## [Records for the task]
-*-*-

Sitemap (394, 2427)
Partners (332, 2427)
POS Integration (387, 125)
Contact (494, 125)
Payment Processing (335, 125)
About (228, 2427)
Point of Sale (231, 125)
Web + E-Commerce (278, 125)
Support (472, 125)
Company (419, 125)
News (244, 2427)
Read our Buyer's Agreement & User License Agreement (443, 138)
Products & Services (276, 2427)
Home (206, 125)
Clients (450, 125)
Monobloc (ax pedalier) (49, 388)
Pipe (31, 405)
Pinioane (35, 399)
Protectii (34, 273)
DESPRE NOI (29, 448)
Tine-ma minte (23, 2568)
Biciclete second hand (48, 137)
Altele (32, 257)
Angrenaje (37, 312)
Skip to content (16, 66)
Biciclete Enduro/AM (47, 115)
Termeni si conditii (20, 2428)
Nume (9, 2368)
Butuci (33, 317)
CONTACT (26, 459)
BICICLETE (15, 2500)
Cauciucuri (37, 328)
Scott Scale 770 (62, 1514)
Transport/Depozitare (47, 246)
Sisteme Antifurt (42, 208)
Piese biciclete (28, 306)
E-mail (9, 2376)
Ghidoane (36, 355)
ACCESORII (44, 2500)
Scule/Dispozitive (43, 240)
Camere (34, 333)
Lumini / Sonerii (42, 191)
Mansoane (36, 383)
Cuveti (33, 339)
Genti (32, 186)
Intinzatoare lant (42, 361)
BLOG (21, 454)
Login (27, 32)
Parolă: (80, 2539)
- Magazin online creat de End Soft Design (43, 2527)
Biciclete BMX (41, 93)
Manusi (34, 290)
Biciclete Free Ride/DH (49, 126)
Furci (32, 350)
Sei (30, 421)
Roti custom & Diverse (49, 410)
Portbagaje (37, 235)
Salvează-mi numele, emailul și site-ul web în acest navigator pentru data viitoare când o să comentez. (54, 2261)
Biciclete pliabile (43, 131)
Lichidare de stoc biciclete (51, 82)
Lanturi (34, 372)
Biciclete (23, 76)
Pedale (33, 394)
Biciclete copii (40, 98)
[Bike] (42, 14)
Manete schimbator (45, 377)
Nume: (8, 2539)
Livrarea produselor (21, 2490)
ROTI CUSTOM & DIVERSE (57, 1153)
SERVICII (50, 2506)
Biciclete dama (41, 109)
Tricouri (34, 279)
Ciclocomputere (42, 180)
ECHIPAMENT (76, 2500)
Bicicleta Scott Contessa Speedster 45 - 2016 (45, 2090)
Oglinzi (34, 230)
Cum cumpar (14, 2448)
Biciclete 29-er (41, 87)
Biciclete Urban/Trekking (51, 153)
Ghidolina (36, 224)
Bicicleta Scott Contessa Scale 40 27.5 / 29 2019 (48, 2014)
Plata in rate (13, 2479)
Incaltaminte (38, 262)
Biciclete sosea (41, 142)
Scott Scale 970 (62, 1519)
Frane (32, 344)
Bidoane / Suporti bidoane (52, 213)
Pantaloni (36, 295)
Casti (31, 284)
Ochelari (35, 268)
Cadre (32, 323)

-*-*-

## [The task]
Your task is to quote the lines above, beginning with the first and ending with the one that holds "Read our Buyer's".

## [Task solution]
Sitemap (394, 2427)
Partners (332, 2427)
POS Integration (387, 125)
Contact (494, 125)
Payment Processing (335, 125)
About (228, 2427)
Point of Sale (231, 125)
Web + E-Commerce (278, 125)
Support (472, 125)
Company (419, 125)
News (244, 2427)
Read our Buyer's Agreement & User License Agreement (443, 138)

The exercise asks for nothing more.